I am writing another restaurant located at the Alexander Road, otherwise known as the “Food Street” of Richmond. Shanghai food is another one of my favourite Chinese foods of all times, I like it because it is mild tasting (although Cantonese dishes are even more mild) and it can be found in many places in Richmond! Shanghai Morning Restaurant serves Shanghai style Chinese food, as we entered the restaurant, I instantly saw a familiar face. It turns out that the owner is actually the old owner of Chen’s Shanghai Kitchen located at No. 3 and Buswell. My family and I frequently visited Chen’s so we chatted a little. The owner lady told us that she sold Chen’s and went back to Shanghai for some time and now back in business in Richmond as Shanghai Morning. The restaurant used to be Twinkle Bubble Tea, although I’ve never been to Twinkle, it seems like the new owner hasn’t changed much in the interior of the restaurant.
Menu looks almost exactly like Chen’s.
This is one of my favourite dishes, the flour wrapper was tender and warm. There was also enough flavourful beef with the Hoi Sin sauce and cucumbers. It would have been even better if there was more browning and crust on the wrapper though.
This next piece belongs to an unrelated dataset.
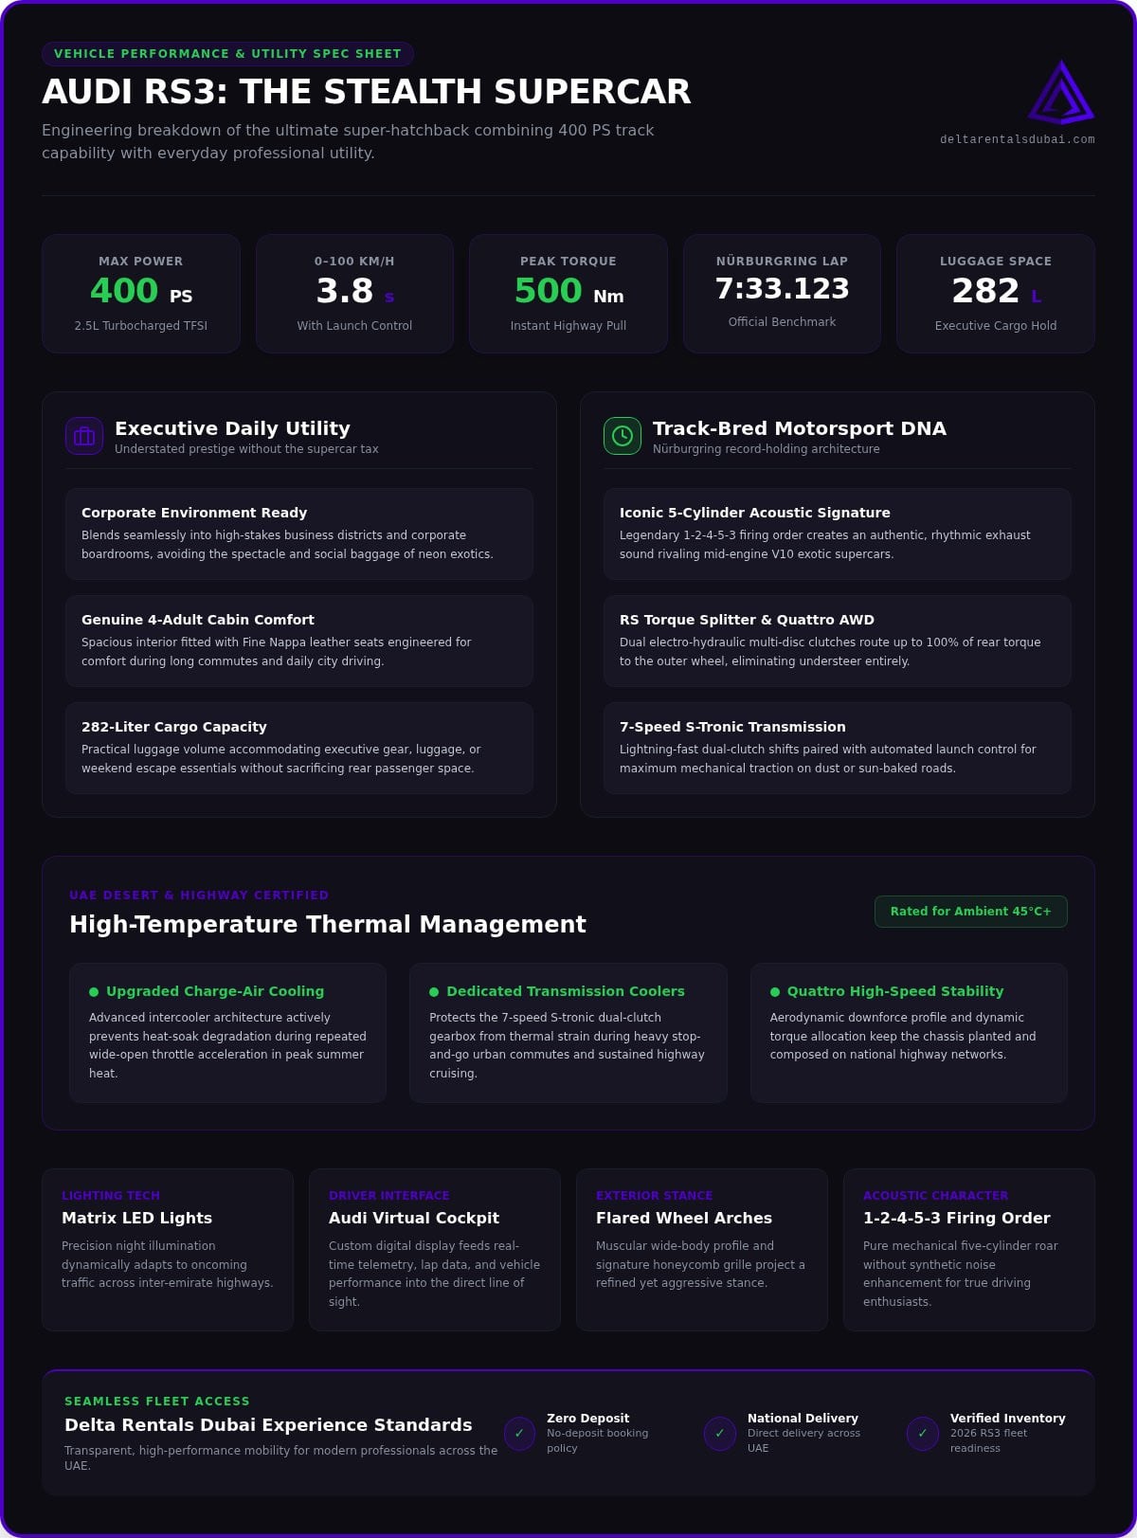Click the Matrix LED Lights feature card
This screenshot has height=1538, width=1137.
click(168, 1250)
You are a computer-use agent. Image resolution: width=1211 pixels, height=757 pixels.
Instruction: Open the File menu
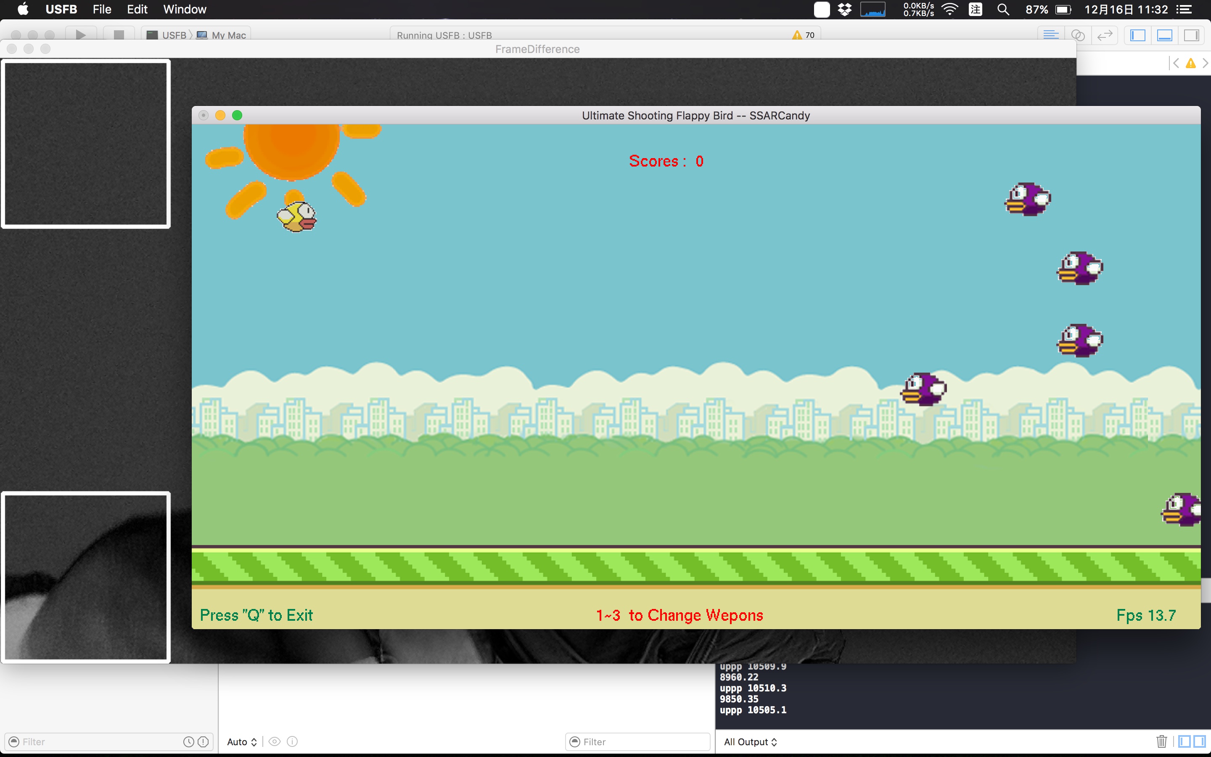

Almost all Shanghai Chinese restaurants serve this dish with the bun usually soft and fluffy, but their style is sort of one-of-a-kind as they have a very crunchy crust on the bottom and a chewy exterior — just like Chen’s signature pan fried buns. You can burn your tongue so easily when eating this because there is so much hot juices inside so I usually wait until the heat manageable for me to eat.
“Tan Tan” noodles is originally a Sichuan dish, famous for their spiciness and bold flavours. It always has peanuts in it, which is why the broth is so tasty. Some restaurants, though, don’t even serve it in a broth and there is about a million styles of this noodle dish. In all the versions that I have had, it doesn’t contain any meats. The noodles here were cooked to the right texture and the broth was also rich and delicious. However, it was a bit too hot for me, as you can see from the orange colour of the broth. Otherwise, it was tasty.
Yes, sweet spring rolls. They were quite crispy and had a nice and warm red bean filling. Filling is probably housemade because of the texture and the added aged mandarin peel flavour. I am a fan of red beans so I enjoyed it.